TEXT PASSAGE
┄┄┄┄┄┄┄┄┄┄┄┄┄┄┄┄┄┄┄┄

The Issue Should the certificate of registration of Petitioner, Professional Pain Management, Inc., License No. PMC 296, as a privately-owned pain management clinic, be revoked?

Findings Of Fact Petitioner, Professional Pain Management, Inc., License No. 296, is a pain management clinic (PMC) subject to the requirements of sections 458.3265 and 459.0137, Florida Statutes (2010).1/ PMC 296 is not wholly-owned by medical doctors (M.D.s), osteopathic physicians (D.O.s), or a combination of M.D.s and D.O.s. PMC 296 is not a health care clinic licensed under chapter 400, part X, Florida Statutes. PMC 296 has three equity shareholders. Their names and percentages of ownership interests are: Robert Ciceles (20 percent); Terra Hom (40 percent), and Erez Cohen (40 percent). None of the three equity shareholders is a physician, M.D. or D.O. Erez Cohen is, and at all pertinent times, has been president of PMC 296. He is not an M.D. or a D.O. Since at least August 2010, the owners and officers of PMC 296 were aware of the requirement that it be wholly physician-owned, effective October 1, 2010. PMC 296 was, at all times pertinent to this proceeding, not wholly-owned by physicians, M.D.s, D.O.s, or a combination of M.D.s and D.O.s. A dispute among the shareholders arising out of a dissolution of marriage proceeding has prevented PMC 296 from establishing ownership by a M.D., a D.O. or a combination of M.D.s and D.O.s. Management of PMC 296 plans to transfer ownership to physicians at an unspecified future date once the shareholder dispute is resolved. There was no evidence of any exemption from the operation of sections 458.3265 and 459.0137 presented at the hearing.

┄┄┄┄┄┄┄┄┄┄┄┄┄┄┄┄┄┄┄┄

INPUT DATA
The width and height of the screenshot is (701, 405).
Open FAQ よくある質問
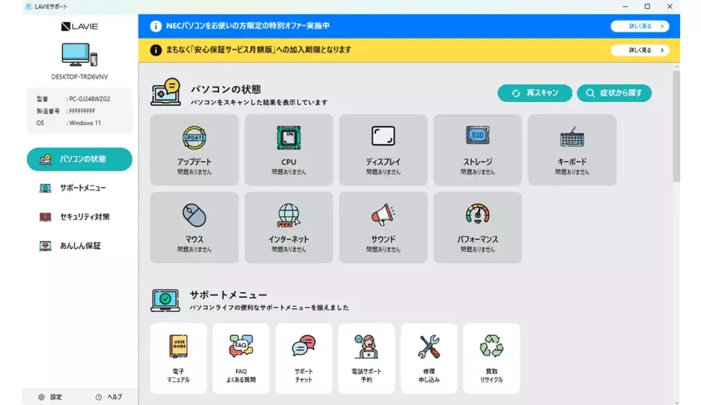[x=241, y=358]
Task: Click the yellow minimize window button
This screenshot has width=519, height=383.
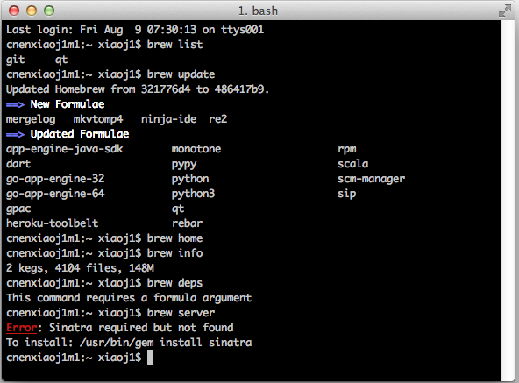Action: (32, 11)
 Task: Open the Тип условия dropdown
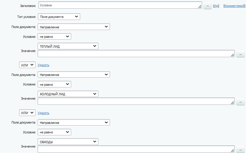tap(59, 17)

┄┄┄┄┄┄┄┄┄┄┄┄┄┄┄┄┄┄┄┄

STUDY QUESTIONS
1. Could you change "revoked" to "suspended" in the pain management clinic text, starting with "The Issue Should" and going on through "clinic, be revoked?"?
2. Can you continue the pain management clinic text from its final sentence?

EXERCISE RESPONSES
1.
The Issue Should the certificate of registration of Petitioner, Professional Pain Management, Inc., License No. PMC 296, as a privately-owned pain management clinic, be suspended?

2.
Recommendation Based on the foregoing Findings of Fact and Conclusion of Law, it is RECOMMENDED that the Department of Health issue a final order revoking the certificate of registration of Professional Pain Management, Inc., License No. PMC 296. DONE AND ENTERED this 30th day of September, 2011, in Tallahassee, Leon County, Florida. S JOHN D. C. NEWTON, II Administrative Law Judge Division of Administrative Hearings The DeSoto Building 1230 Apalachee Parkway Tallahassee, Florida 32399-3060 (850) 488-9675 Fax Filing (850) 921-6847 www.doah.state.fl.us Filed with the Clerk of the Division of Administrative Hearings this 30th day of September, 2011.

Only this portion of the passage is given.